# Review: Wiley X MEGA Test – Saber, Twisted and Knife (Sunglasses / Eye Protection)



## subwoofer (Jan 20, 2016)

*---------------------------------------------------------------------------------------------------------------------
Author's Statement for Transparency and Disclosure
The test sample/s featured in this article have been provided for technical testing and review by the manufacturer. Test samples are retained by the reviewer following publication of the completed review for the purposes of long term testing and product comparisons.

All output figures and test results published in this review are the sole work of the reviewer, and are carried out independently and without bias. Test results are reported as found, with no embellishments or alteration. Though best endeavours are made to maintain the accuracy of test equipment, the accuracy of these results is not guaranteed and is subject to the test equipment functioning correctly.
----------------------------------------------------------------------------------------------------------------------*​







I first came across Wiley X due to the fact they manufacture 5.11 Tactical’s range of sunglasses. It is a real compliment that 5.11 chose Wiley X, and when you see more of what Wiley X make you will understand why they are a brand you can trust if you want protection as well as style.







In this group review I’m looking at three very different pairs of glasses showing some of the key benefits Wiley X offer. On test we have the Sabre – wrap around ultra-protective shooting glasses, Twisted – the simplest glasses but in a special Stealth Grey frame, and Knife – using Wiley X’s Facial Cavity Seal making them as close fitting as goggles.

All three are in a non-polarized grey lens aimed at tactical use. For tactical use you want to avoid polarized lenses due to their tendency to cause issues with various device displays – it is just not worth the risk.

There is a lot to show as each of these models have features specific to Wiley X. Many of these features are repeated across the Wiley X range. The models in this MEGA review will help you understand what options you have.







Taking a more detailed look at the Saber:

There are several options for the Saber, from individual lenses to a full set, and this is the full triple lens set.







Everything is supplied in a Wiley X multi-lens case.







The case has two Velcro loops on the back for mounting to a belt/strap/etc.







Each component arrives wrapped in a protective plastic bag so it is in perfect condition when you first unpack it. After that, well, it is up to you.







In the case is the Saber with grey lens, a clear lens, orange lens, strap, cleaning cloth and instructions.







The set of lenses fresh out of its wrapping.







Each lens is a compound curve to fully wrap the eyes.







Taking a closer look round the Saber here it is from the front with arms folded.







And arms unfolded.







From the side.







Then from the inside.
───
**Task brief:** In the Wiley X sunglasses review above, copy the passage starting at "Each component arrives" and ending at "cloth and instructions.".

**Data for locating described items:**
───
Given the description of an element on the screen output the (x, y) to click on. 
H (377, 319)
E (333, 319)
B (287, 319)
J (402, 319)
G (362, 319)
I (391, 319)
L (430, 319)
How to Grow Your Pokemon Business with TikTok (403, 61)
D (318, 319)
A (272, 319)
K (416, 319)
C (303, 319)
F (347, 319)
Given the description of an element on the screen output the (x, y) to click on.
───
**Answer to the problem:**
Each component arrives wrapped in a protective plastic bag so it is in perfect condition when you first unpack it. After that, well, it is up to you.







In the case is the Saber with grey lens, a clear lens, orange lens, strap, cleaning cloth and instructions.